According to a crash report reviewed by The Associated Press, troopers attempted to pull him over for an unspecified traffic violation, but he “refused to stop” and “a pursuit ensued.”

This is how The A.P. reported the conclusion of the single-page police report released by the State Police, which said the chase ended when Greene crashed his vehicle:

“‘Greene was taken into custody after resisting arrest and a struggle with troopers,’ the report says, adding that he ‘became unresponsive’ and died on the way to a hospital. The report doesn’t describe any use of force by troopers.” (The Louisiana State Police later claimed that the troopers did use force and that it was justified.)

The video, however, shows the troopers — all white, by the way — jolting Greene with a stun gun, forcing him to the ground, putting him in a choke hold and punching him in the face. On the video, you can also hear Greene saying, “I’m sorry” and “I’m scared.”

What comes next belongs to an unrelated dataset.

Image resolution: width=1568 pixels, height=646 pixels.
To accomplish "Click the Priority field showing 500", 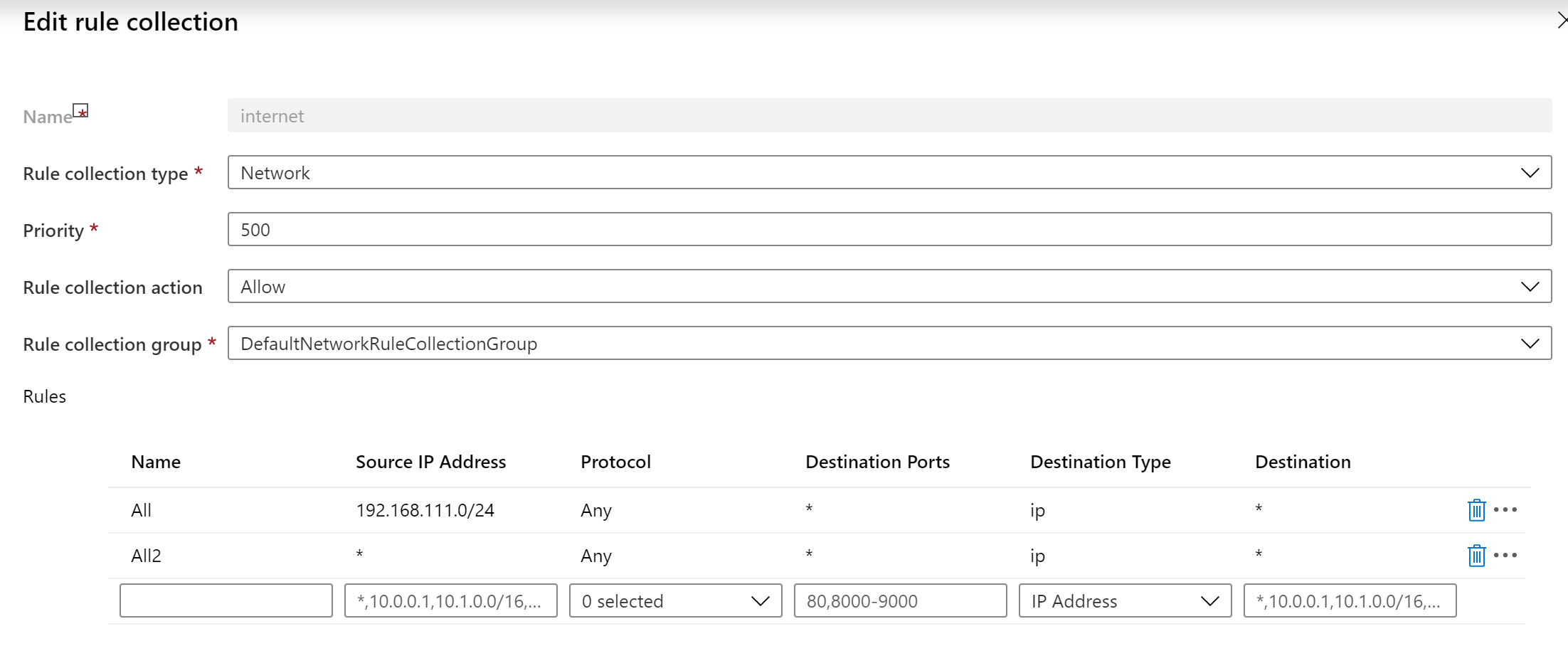I will [889, 230].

As The A.P. reported about the video:

Instead of rendering aid, the troopers leave the heavyset man unattended, facedown and moaning for more than nine minutes, as they use sanitizer wipes to wash blood off their hands and faces. “I hope this guy ain’t got [expletive] AIDS,” one of the troopers can be heard saying. After a several-minute stretch in which Greene is not seen on camera, he appears again, limp, unresponsive and bleeding from his head and face. He is then loaded onto an ambulance gurney, his arm cuffed to the bedrail.

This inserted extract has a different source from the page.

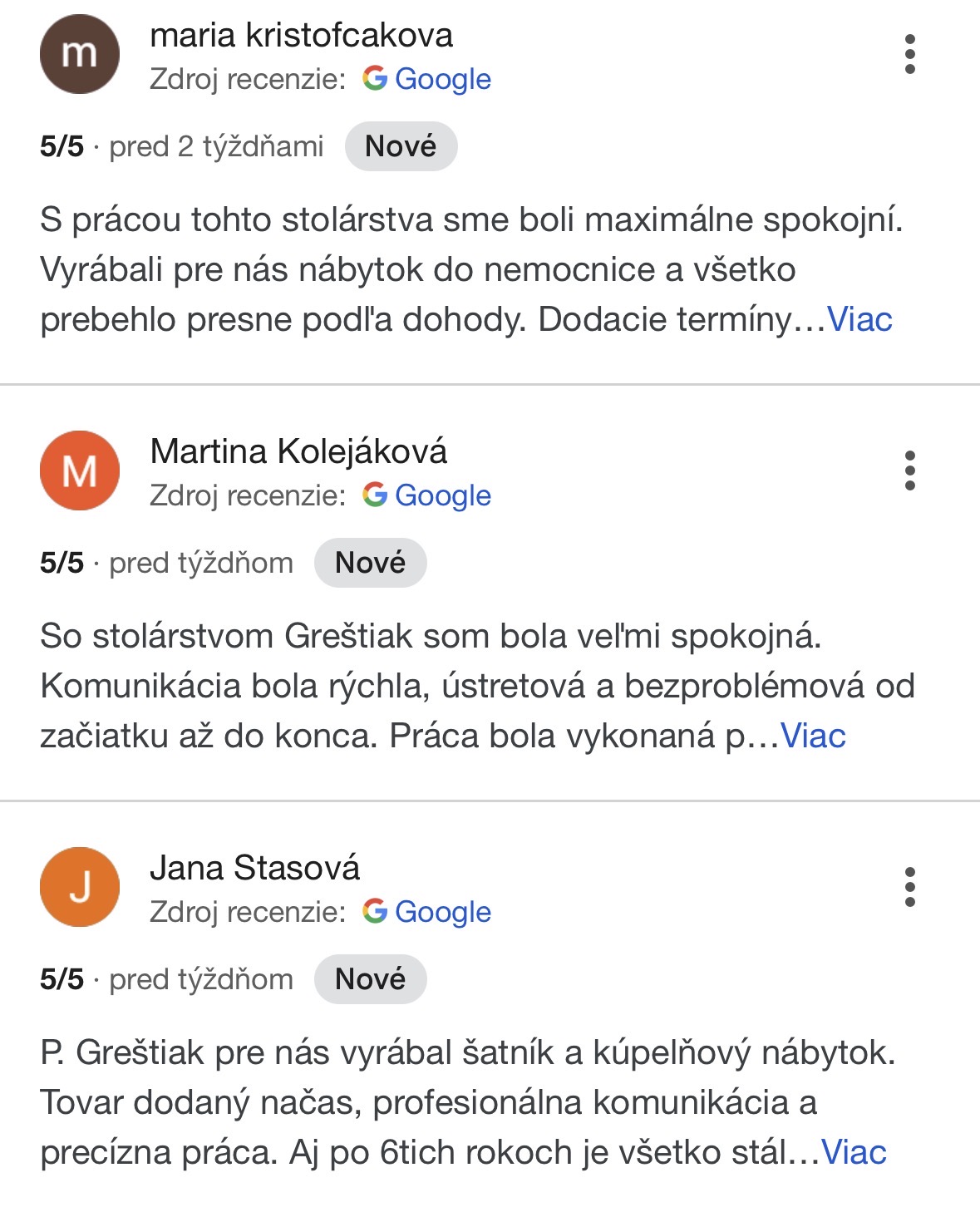Open options menu for maria kristofcakova review
This screenshot has width=980, height=1212.
click(910, 54)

Everything about this case is wrong. It is true that fleeing the police isn’t smart or legal, but it is also true that doing so shouldn’t be a death sentence.

Furthermore, the police report, which would have been the only official accounting of Greene’s death if this video hadn’t come to light, is a damning false accounting of events, one that is in line with other false accountings that have been refuted by video in high-profile police killings.

Black people distrust the police because things like this teach Black people to distrust the police. This is not paranoia; it is practicality.